>>>>

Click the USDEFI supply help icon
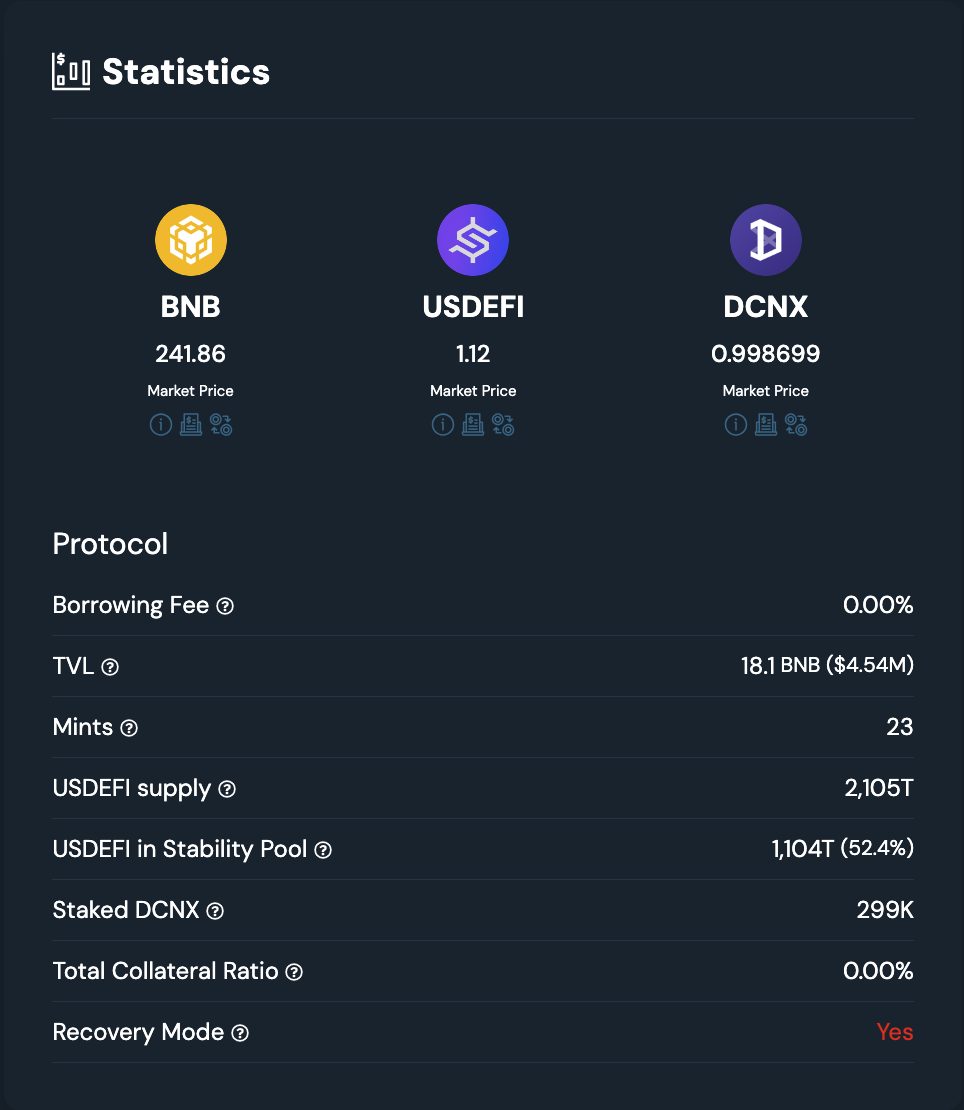Screen dimensions: 964x1110 point(227,789)
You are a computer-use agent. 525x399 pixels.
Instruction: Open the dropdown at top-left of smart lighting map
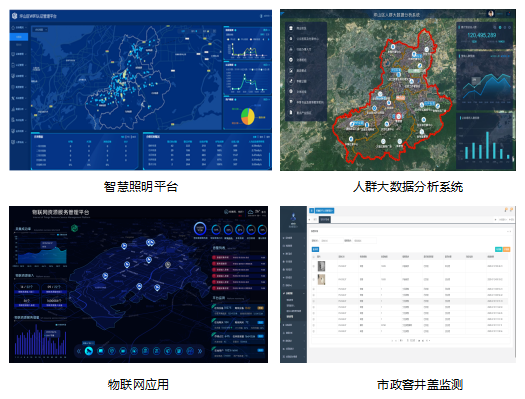[x=40, y=30]
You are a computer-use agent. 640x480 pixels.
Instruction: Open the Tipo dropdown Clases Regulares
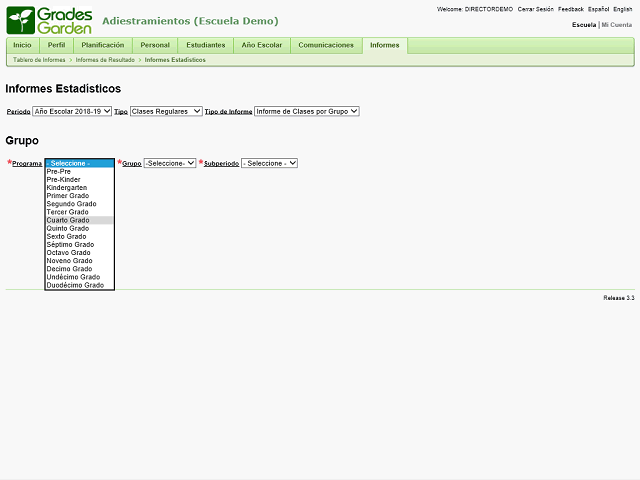(x=166, y=111)
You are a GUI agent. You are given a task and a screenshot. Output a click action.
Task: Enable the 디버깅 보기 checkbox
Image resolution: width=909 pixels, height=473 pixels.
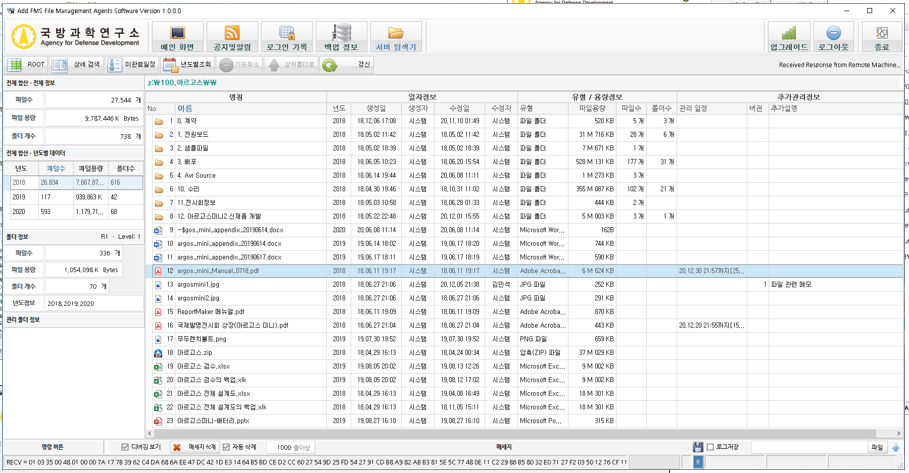125,448
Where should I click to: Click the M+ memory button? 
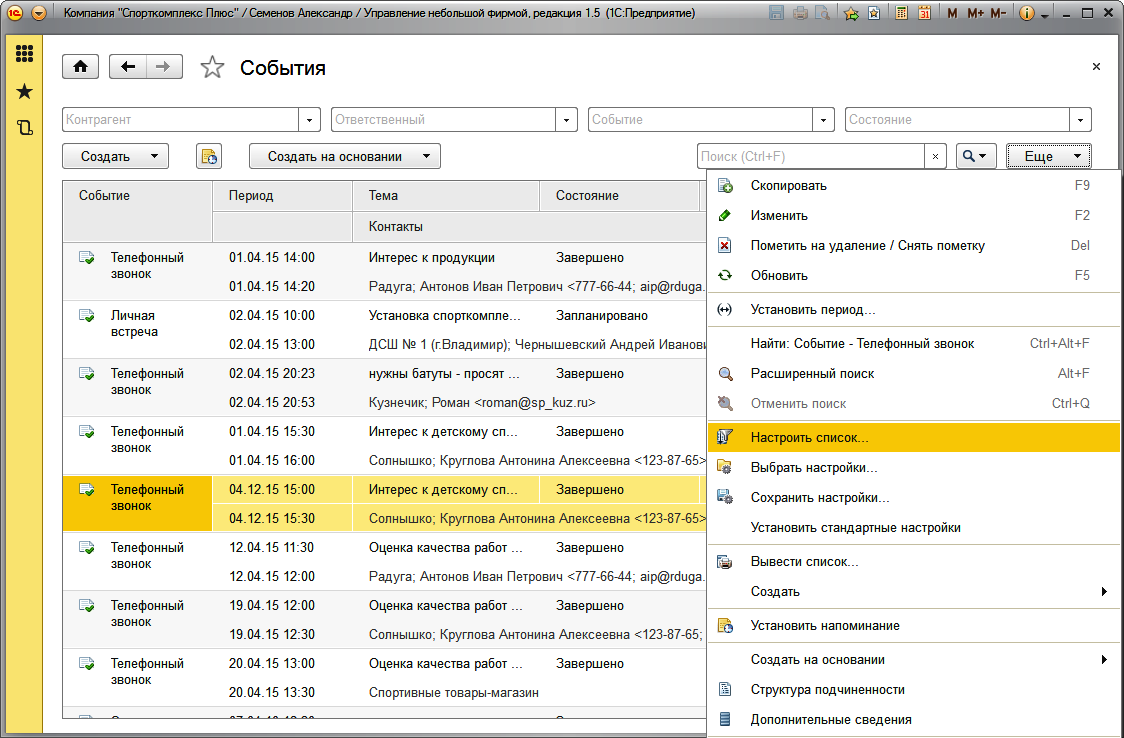click(x=974, y=14)
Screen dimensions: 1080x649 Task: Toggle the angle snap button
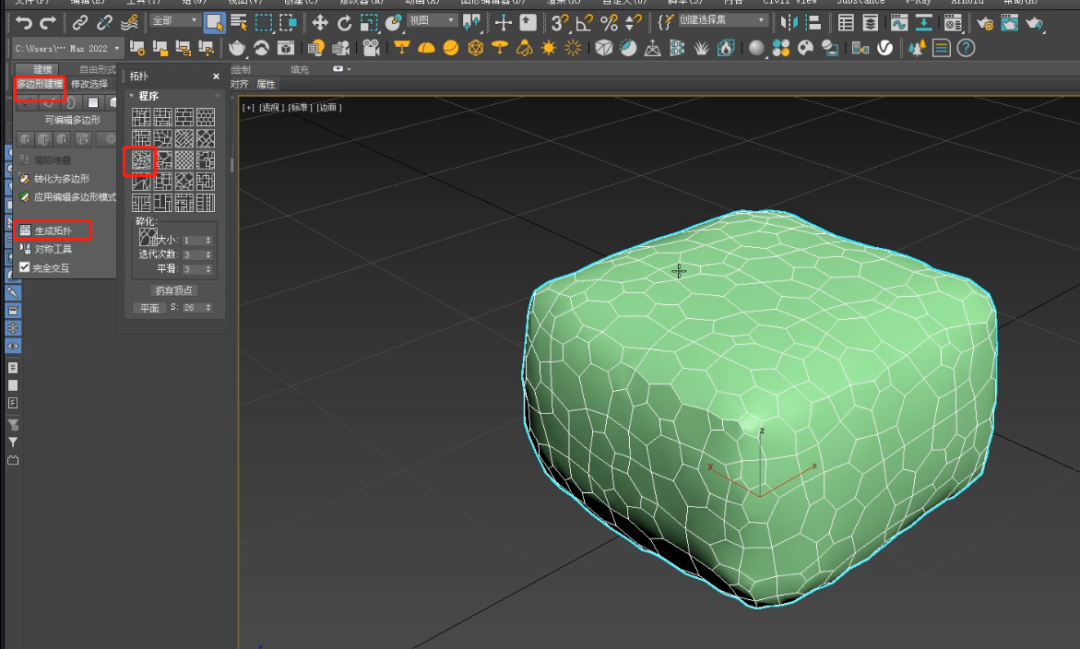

<<<<

* **Problem statement**:
Do not include the pictures. Quote only the lines from the line with "Where should I" through the end of the material, both ends included, exactly.

* **Result**:
Where should I click to: Click the M+ memory button? 
click(x=974, y=14)
Screen dimensions: 1080x649 Task: Toggle the angle snap button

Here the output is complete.